- **Task prompt**: Revise the entries from the line containing "The image size" through the end of the entries, swapping "chalkboard" for "blackboard" and keeping everything else the same. Leave the pictures out of your answer.

[Text and element pointing entries]
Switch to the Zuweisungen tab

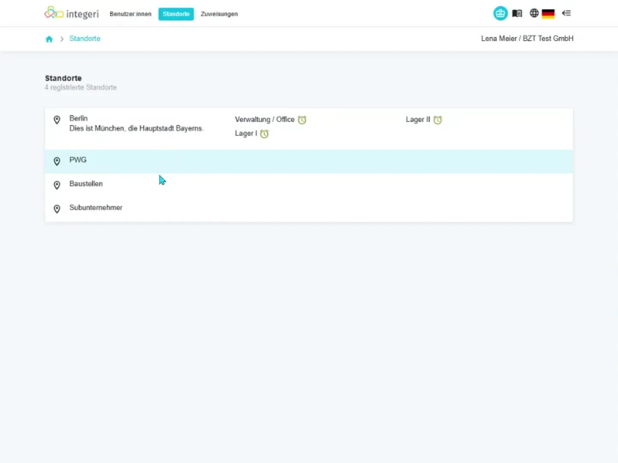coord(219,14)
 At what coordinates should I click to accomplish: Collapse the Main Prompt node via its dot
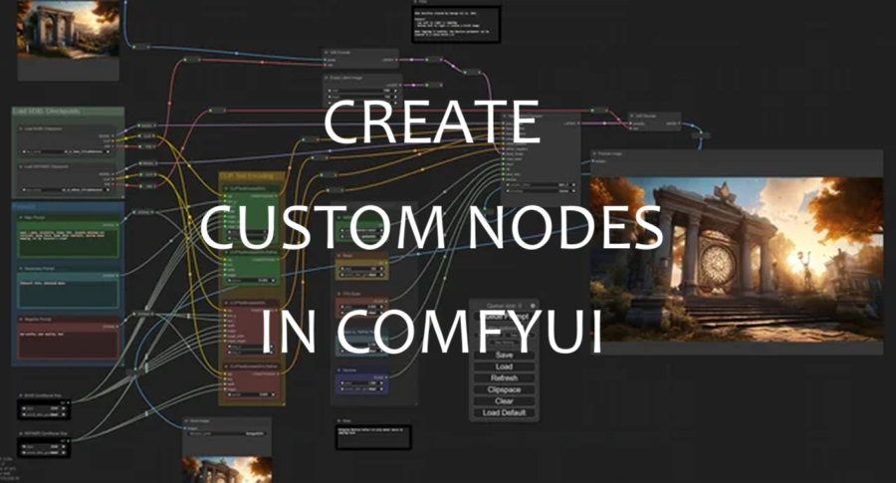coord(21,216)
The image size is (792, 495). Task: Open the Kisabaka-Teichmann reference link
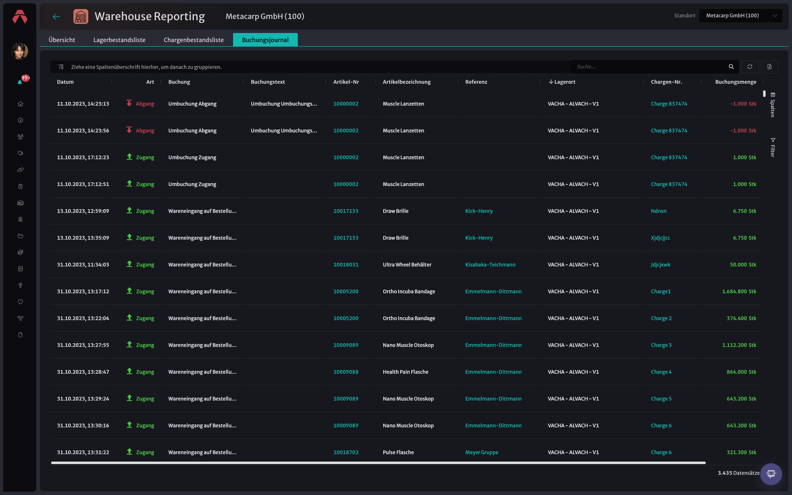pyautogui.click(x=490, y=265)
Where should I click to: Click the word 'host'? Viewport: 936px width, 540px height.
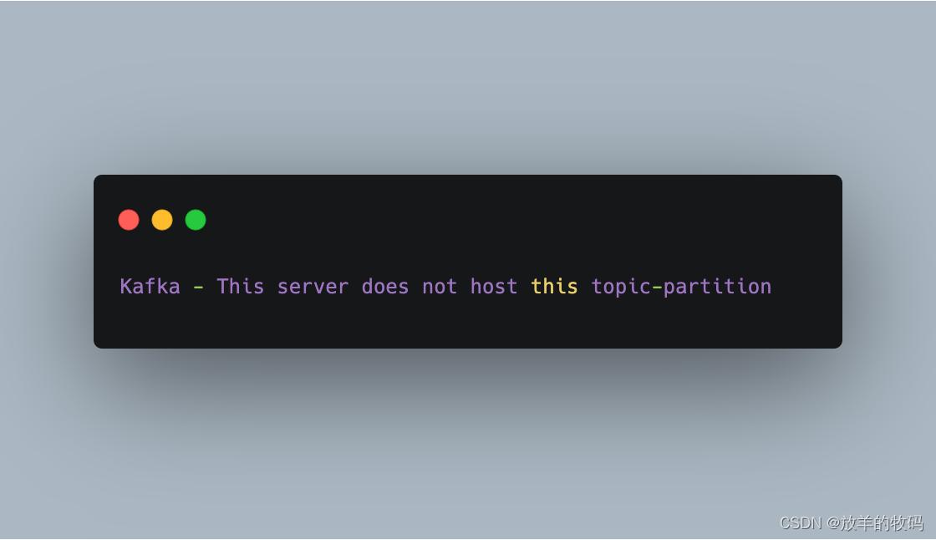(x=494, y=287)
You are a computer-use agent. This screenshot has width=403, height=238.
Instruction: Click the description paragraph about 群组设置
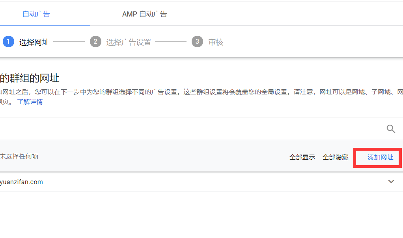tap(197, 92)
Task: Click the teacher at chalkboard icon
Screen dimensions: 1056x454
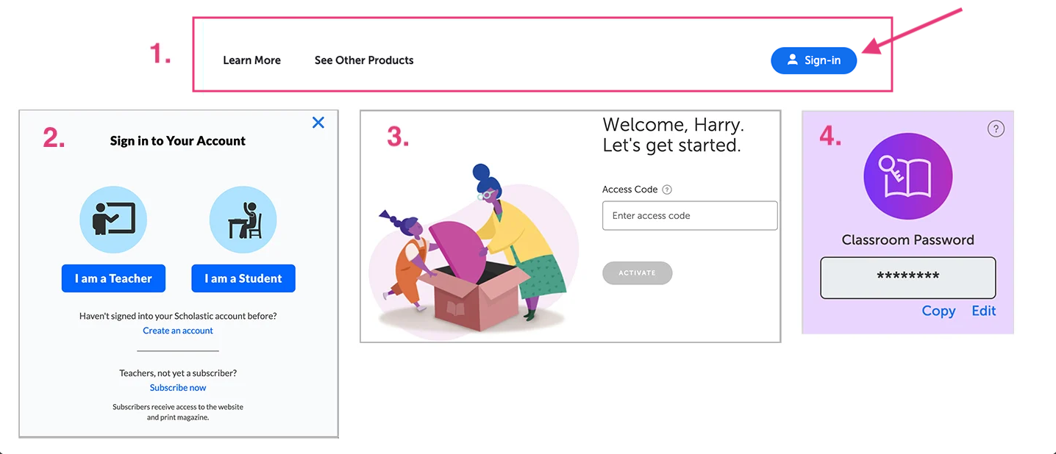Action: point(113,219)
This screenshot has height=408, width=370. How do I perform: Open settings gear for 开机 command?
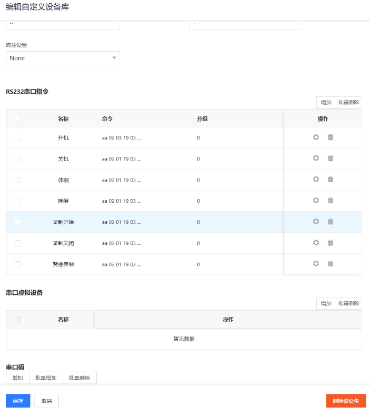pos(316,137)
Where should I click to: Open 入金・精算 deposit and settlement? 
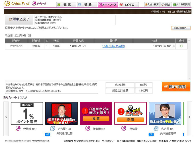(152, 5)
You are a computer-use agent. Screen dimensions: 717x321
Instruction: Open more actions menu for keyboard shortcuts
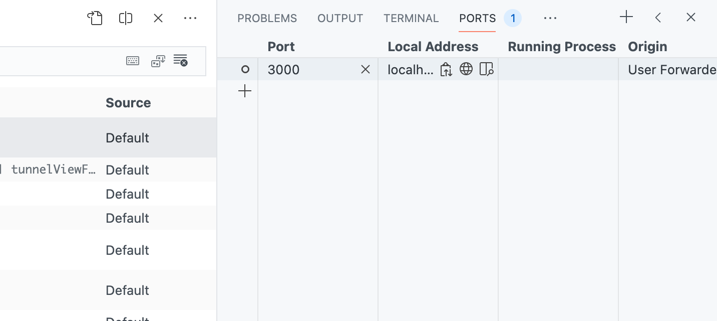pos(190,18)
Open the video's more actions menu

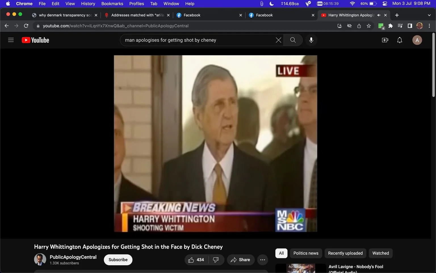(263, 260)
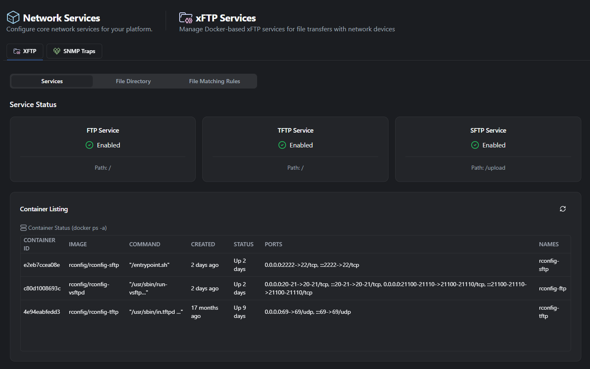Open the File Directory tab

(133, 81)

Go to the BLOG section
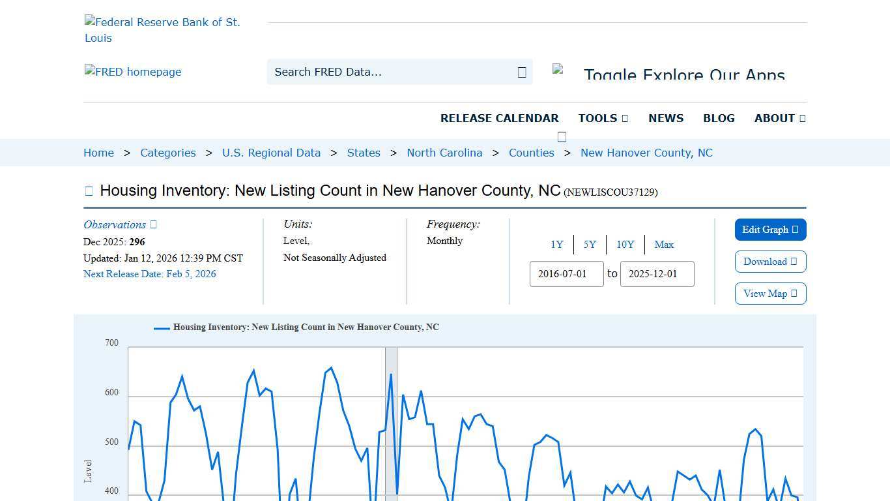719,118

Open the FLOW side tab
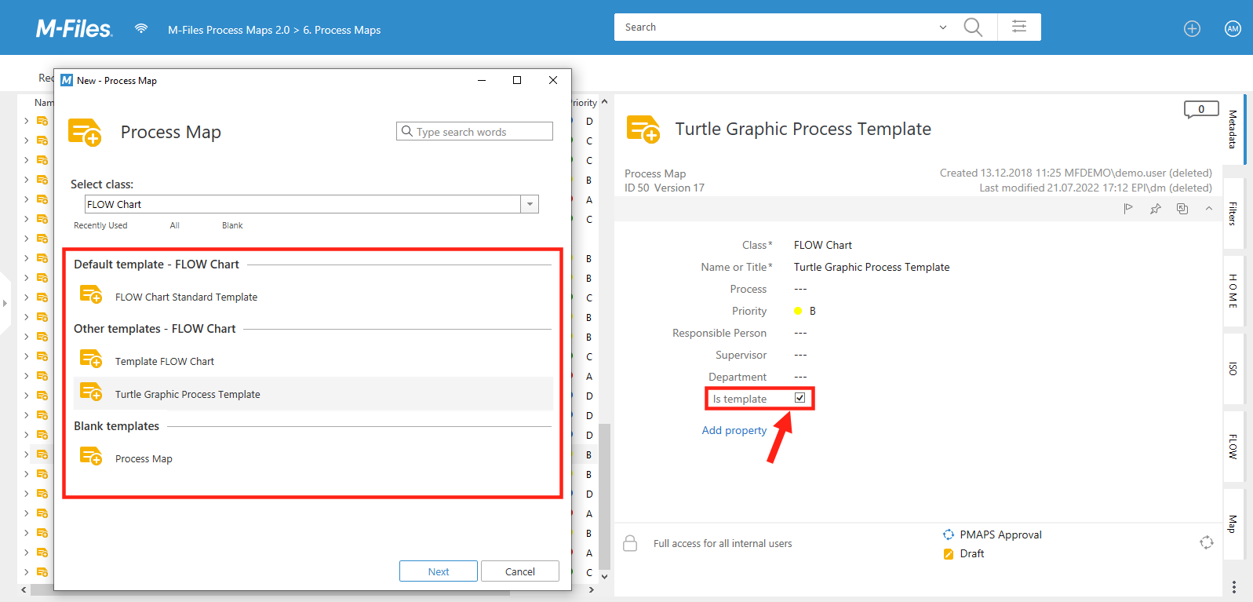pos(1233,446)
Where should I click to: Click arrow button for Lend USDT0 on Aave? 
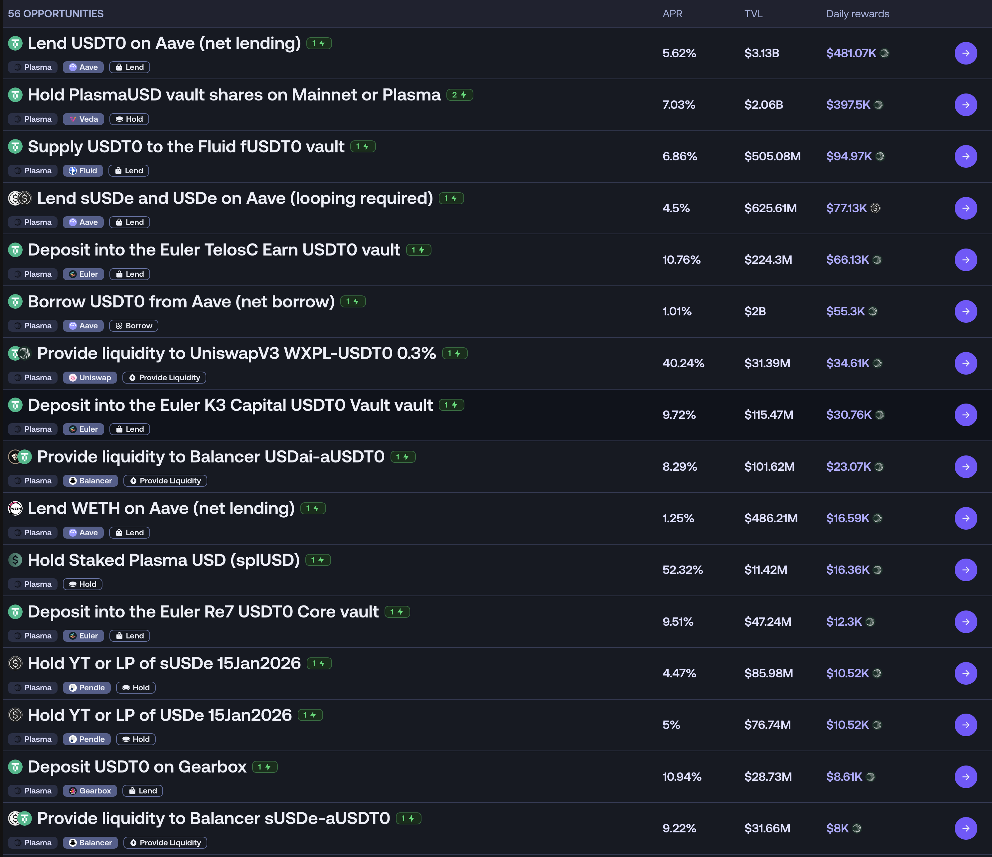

- **Reply to the exercise**:
The image size is (792, 495). Task: Open the Kisabaka-Teichmann reference link
pyautogui.click(x=490, y=265)
Where should I click to: Click the word 'host'? Viewport: 936px width, 540px height.
(x=494, y=287)
You are a computer-use agent. This screenshot has width=403, height=238.
Instruction: Click the description paragraph about 群组设置
tap(197, 92)
Task: Click the teacher at blackboard icon
Screen dimensions: 1056x454
Action: point(113,219)
This screenshot has height=408, width=370. How do I perform: Open settings gear for 开机 command?
pos(316,137)
Where should I click to: Open 入金・精算 deposit and settlement? 
(152, 5)
You are a computer-use agent. Screen dimensions: 717x321
Instruction: Open more actions menu for keyboard shortcuts
pos(190,18)
Open the video's more actions menu

(263, 260)
Open the File Directory tab

(133, 81)

Go to the BLOG section
719,118

Open the FLOW side tab
pos(1233,446)
Where should I click to: Click arrow button for Lend USDT0 on Aave? 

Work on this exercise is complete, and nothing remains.